Il figlio della provincia dell’Impero, cresciuto in un Protettorato, si identifica con l’Impero, con la Regina, con le pompe del cerimoniale, è un migrante che non vuole integrarsi, che come al solito va molto oltre, vuole essere più inglese di un inglese puro, di un inglese imperiale: i sottogeneri praticati nell’arte, dal vaudeville al glam, al rock, al music hall alla pseudo opera lirica, gli servono per plasmare una proposta a sua dimensione – anche se i compagni hanno tutti, come lui, alle spalle famiglie borghesi classiche e ottimi studi che nell’età della pensione li porteranno a cattedre e dottorati; una dimensione dove la musica rifluisce in una certa idea della Gran Bretagna: di una matrice necessariamente popolare, ma che a forza di sofisticazioni, di ossessioni strutturali, di meticolosità certosina si rivolta, rifiuta l’essenzialità del rock e i suoi derivati.

C’è un aneddoto che dice tutto quando, nel ’77 del punk, i Queen provocano apertamente i nuovi antieroi con due brani: Sheer Heart Attack e Fight from the Inside, entrambe scritte da Roger Taylor: siete stupidi, siete limitati, recitate solamente la rivoluzione sonora, perché non potete fare altro. E quando Mercury si ritrova faccia a faccia con Sid Vicious, che lo apostrofa, “E così tu saresti quel Freddie Platinum che dovrebbe avvicinare il balletto alle masse?”, la risposta è caustica da perfetto snob britannico: “Ah, Mr. Ferocious, facciamo del nostro meglio, caro. Facciamo del nostro meglio”. Mr. Ferocius era il nomignolo con cui tutti sfottevano Sid, il violento patetico.

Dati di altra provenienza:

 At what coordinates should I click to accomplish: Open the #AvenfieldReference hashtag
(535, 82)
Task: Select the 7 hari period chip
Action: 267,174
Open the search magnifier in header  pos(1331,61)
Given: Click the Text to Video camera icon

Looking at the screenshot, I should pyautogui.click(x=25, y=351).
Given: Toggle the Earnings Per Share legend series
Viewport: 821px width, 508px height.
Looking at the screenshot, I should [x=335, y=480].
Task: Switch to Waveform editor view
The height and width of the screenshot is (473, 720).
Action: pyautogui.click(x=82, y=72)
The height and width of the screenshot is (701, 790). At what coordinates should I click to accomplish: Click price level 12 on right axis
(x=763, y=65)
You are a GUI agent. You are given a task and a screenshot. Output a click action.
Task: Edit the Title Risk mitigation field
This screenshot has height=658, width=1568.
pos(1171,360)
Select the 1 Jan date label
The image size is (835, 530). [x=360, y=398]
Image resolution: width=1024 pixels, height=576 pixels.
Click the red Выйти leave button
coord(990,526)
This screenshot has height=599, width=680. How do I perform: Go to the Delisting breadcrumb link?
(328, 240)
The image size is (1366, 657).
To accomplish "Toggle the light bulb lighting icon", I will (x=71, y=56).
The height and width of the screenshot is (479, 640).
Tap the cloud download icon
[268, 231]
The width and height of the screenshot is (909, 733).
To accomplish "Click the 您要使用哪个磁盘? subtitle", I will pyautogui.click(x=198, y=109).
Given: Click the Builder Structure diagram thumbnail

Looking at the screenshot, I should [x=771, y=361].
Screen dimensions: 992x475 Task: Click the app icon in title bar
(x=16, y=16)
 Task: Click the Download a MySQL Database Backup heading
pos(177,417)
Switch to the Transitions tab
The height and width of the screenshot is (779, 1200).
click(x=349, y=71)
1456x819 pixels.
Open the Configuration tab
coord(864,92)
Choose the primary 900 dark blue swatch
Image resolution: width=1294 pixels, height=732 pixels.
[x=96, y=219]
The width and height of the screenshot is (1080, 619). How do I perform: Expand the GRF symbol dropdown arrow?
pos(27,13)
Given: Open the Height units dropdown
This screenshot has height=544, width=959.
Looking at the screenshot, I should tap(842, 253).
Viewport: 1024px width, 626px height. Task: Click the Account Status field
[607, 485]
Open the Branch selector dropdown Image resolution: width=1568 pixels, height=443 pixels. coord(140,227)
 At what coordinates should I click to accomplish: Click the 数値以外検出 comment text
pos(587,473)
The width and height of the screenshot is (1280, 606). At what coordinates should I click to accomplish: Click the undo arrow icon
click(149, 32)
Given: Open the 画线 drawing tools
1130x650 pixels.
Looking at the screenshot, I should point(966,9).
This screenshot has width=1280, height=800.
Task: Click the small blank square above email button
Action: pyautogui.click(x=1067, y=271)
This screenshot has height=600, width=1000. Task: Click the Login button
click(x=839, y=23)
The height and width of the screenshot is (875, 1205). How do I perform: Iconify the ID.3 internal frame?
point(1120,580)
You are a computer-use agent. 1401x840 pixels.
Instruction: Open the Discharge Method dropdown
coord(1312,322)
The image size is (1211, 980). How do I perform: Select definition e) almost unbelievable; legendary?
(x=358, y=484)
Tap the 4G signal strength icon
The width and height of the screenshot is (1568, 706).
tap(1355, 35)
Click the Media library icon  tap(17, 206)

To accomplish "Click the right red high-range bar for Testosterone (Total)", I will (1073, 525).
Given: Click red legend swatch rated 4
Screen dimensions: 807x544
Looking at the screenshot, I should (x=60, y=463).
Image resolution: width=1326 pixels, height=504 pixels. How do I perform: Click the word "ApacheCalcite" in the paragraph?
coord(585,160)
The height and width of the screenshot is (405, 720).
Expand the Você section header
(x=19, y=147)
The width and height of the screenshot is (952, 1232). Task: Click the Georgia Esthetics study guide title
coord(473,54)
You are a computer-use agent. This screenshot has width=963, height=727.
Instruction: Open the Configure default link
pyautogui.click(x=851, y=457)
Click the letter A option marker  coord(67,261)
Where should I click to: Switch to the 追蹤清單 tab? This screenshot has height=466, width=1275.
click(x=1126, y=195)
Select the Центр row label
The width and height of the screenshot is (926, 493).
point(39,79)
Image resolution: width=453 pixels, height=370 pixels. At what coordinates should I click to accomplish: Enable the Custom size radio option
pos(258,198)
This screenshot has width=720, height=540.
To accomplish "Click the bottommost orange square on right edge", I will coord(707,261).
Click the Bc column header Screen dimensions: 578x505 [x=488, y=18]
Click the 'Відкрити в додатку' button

I mille volti di Freddie Mercury

Chi era Freddie Mercury? Il cantante, l’artista sfrontato, eccessivo, anima di attacchi roboanti come Killer Queen, di inni marziali in sospetto di parata quali We Will Rock You, la mente mercuriale che coi manager discettava di “nuovi territori da conquistare” e aveva programmato l’ascesa e il trionfo dei suoi Queen con dieci anni di anticipo, con una meticolosità mercantile e di comunicazione degna di un amministratore delegato? O l’eroe disilluso, disperato che con l’amica Lesley-Ann Jones ammette il proprio fallimento di uomo solo, divorato dal successo, che la supplica: quando muoio, buttami nel lago? Era l’istrione volgare, bulimico, polimorfo perverso, aggressivo, o il morente che accetta un ultimo video, Show must go on, che è già un piccolo straziante film su di lui, sulle sue prodezze già consegnate al ricordo? È l’uomo che vestito da donna passa l’aspirapolvere o la maschera scavata che svanisce nell’addio di uno sguardo malinconico e pacificato, è andata così, addio amici, io vado?